Laut Begründung des Landesamtes handle es sich um ein „Denkmal der jüngeren Zeitgeschichte“. Mit der Unterschutzstellung sei „keine politische Positionierung zum Wiederaufbau der Garnisonkirche verbunden“, betone die Behörde. Das Glockenspiel sei „Zeitzeugnis einer 30-jährigen intensiven stadtpolitischen Debatte und damit schützenswert“. Das Landesamt sei auf einem am 18. April eingereichten Antrag Dritter tätig geworden, so Landeskonservator Thomas Drachenberg gegenüber den PNN, über den Antragsteller könne aus datenschutzrechtlichen Gründen keine Angaben gemacht werden. Das Potsdamer Rathaus sei am Dienstag vorab per Mail über die Entscheidung informiert worden.

Das am 14. April 1990 aufgestellte Geläut sei eine Spende der 1987 gegründeten Traditionsgemeinschaft Glockenspiel Iserlohn (TPG), rekapituliert die MAZ. Der wissenschaftliche Beirat der Stiftung Garnisonkirche habe im September 2019 festgestellt, dass die Nachbildung des 1945 zerstörten Glockenspiels „ein Objekt revisionistischer und militaristischer Bestrebungen der 1980er Jahre“ sei und „Vernichtungspolitik und Holocaust“ ausblende. Einige Glocken seien Truppenverbänden der Wehrmacht gewidmet. 2019 sei es deshalb abgeschaltet worden.

Die Stadt habe keinen Antrag auf Denkmalschutz gestellt, habe Potsdams Oberbürgermeister Mike Schubert in einer ersten Reaktion laut PNN klargestellt. Sie sei auch bei der Entscheidung „weder fachlich noch formell“ einbezogen worden. Er hoffe, dass die Entscheidung die in den vergangenen zwei Jahren gewachsene sachliche Gesprächsatmosphäre zur Garnisonkirche nicht belaste. Die Festlegung des Landesamtes ändere nichts am Ziel, an der Plantage eine Lösung zu finden, die den jahrelangen Konflikt beende. Die weitere Debatte zur Zukunft und dem Standort des Glockenspiels sei ursprünglich bis zum Herbst ausgesetzt worden. Dann sollen Ergebnisse einer zweiten Phase des Werkstattverfahrens zur Zukunft des Gesamtareals mit Garnisonkirche, Rechenzentrum und Plantage vorliegen. Mit dem Land müsse nun geklärt werden, ob künftige Veränderungen am Erscheinungsbild erlaubnispflichtig seien, so Rathaussprecher Jan Bunzlow.
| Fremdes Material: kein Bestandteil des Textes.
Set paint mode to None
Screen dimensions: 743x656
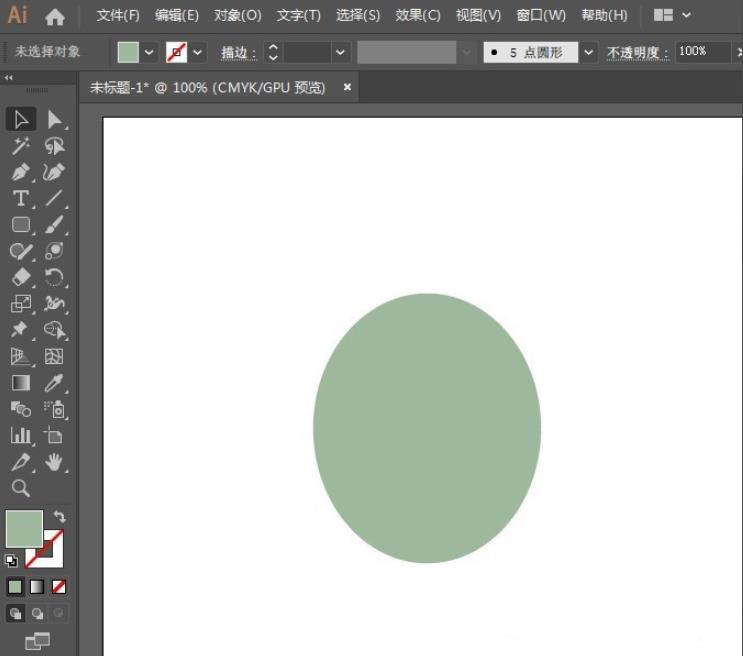(x=59, y=587)
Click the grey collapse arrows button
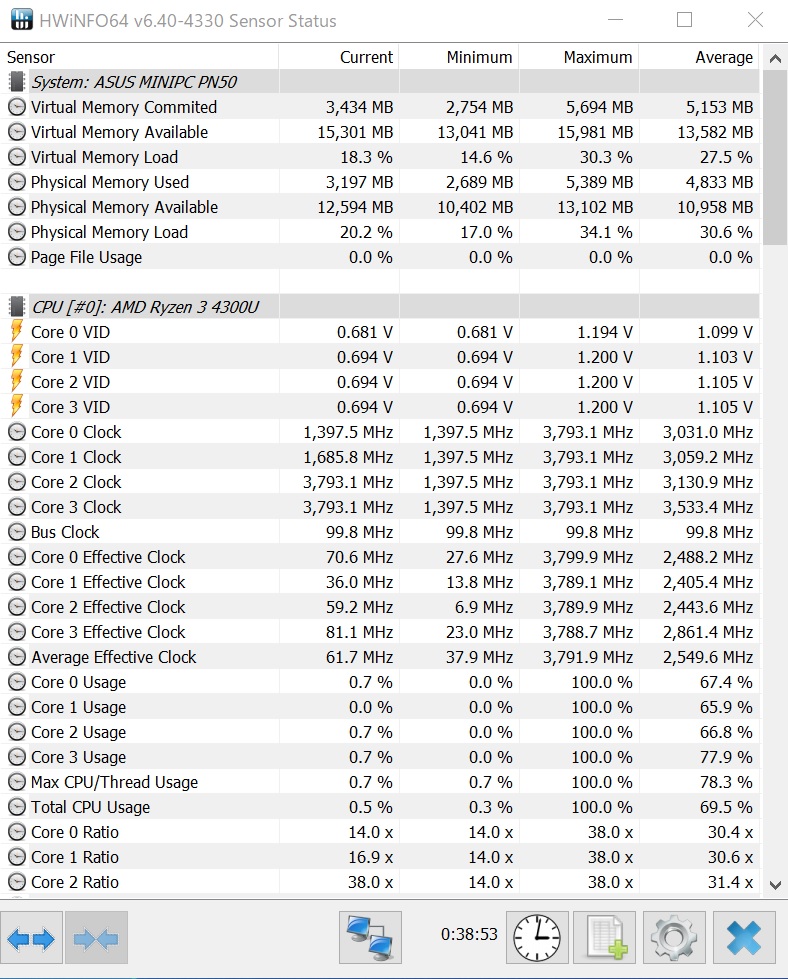The width and height of the screenshot is (788, 979). [x=96, y=938]
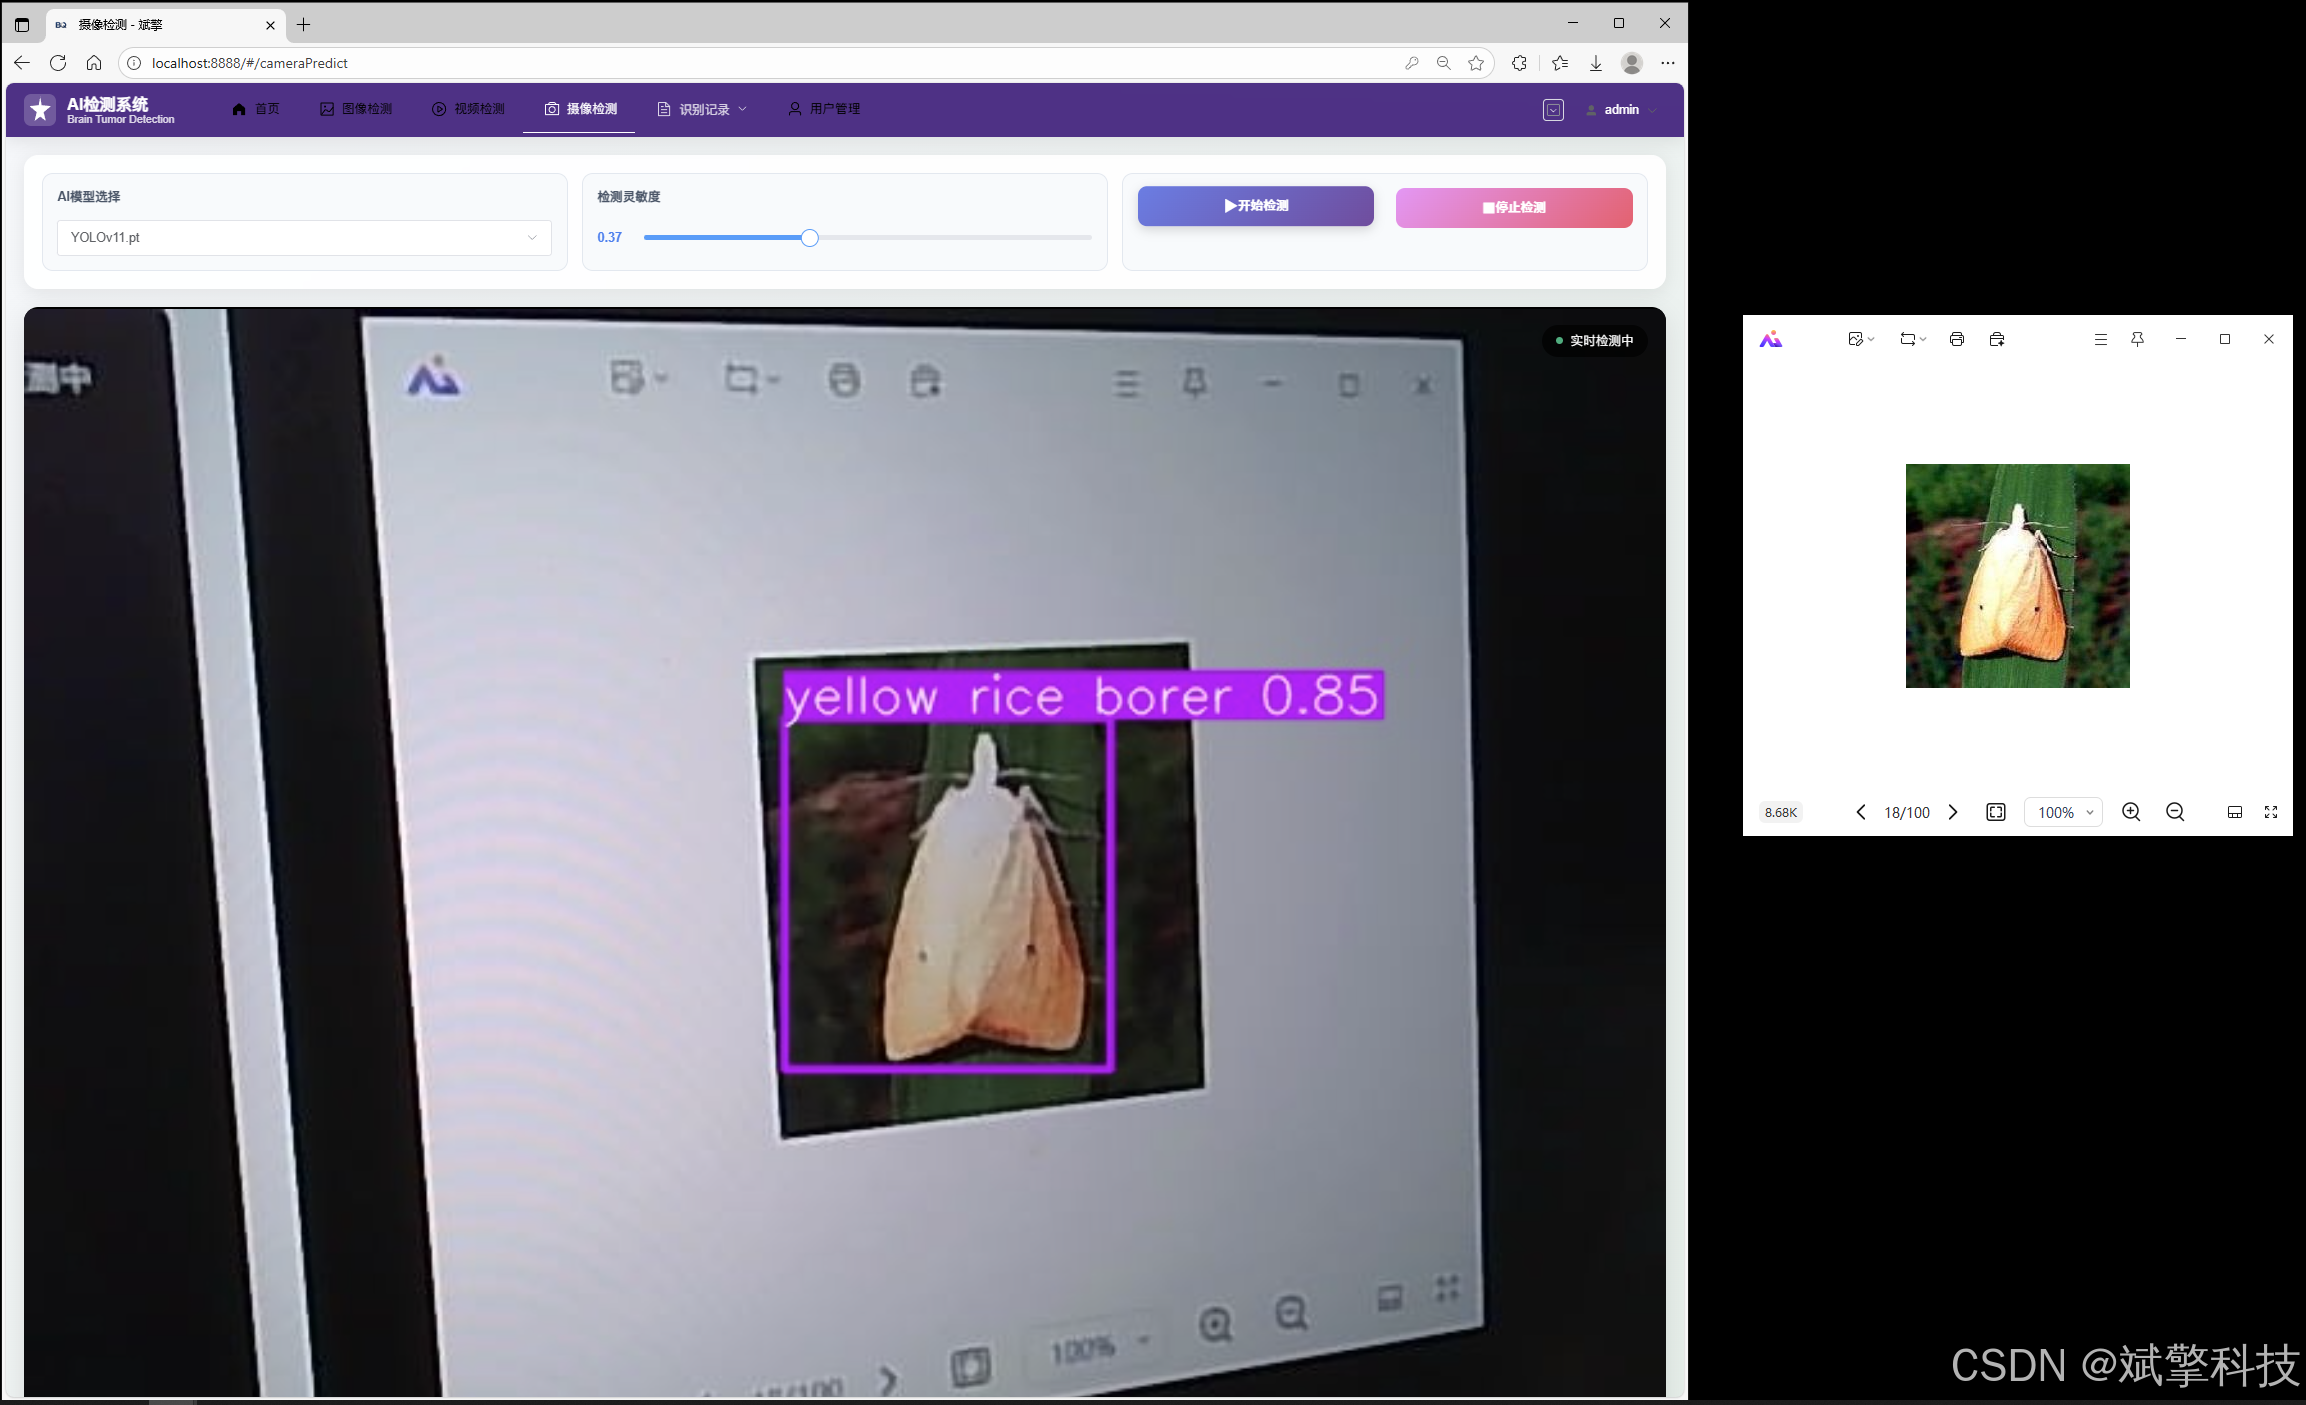Click the print icon in image viewer
The image size is (2306, 1405).
[x=1956, y=340]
Der Linken-Fraktionsvorsitzende Stefan Wollenberg habe die Entscheidung „überraschend und im Moment auch nur schwer nachvollziehbar“ genannt. Die Vorfestlegung mit einer „sehr eindeutigen politischen Intention“ sei ein erhebliches Hindernis in der gerade laufenden Diskussion um die weitere Entwicklung des Gesamtareals. Die Grünen lehnten das Carillon „am Standort Plantage oder im näheren Umfeld entschieden ab“, so ihr Fraktionschef Gert Zöller. Kritik an der Entscheidung gebe es auch von SPD, Zustimmung dagegen von CDU und AfD.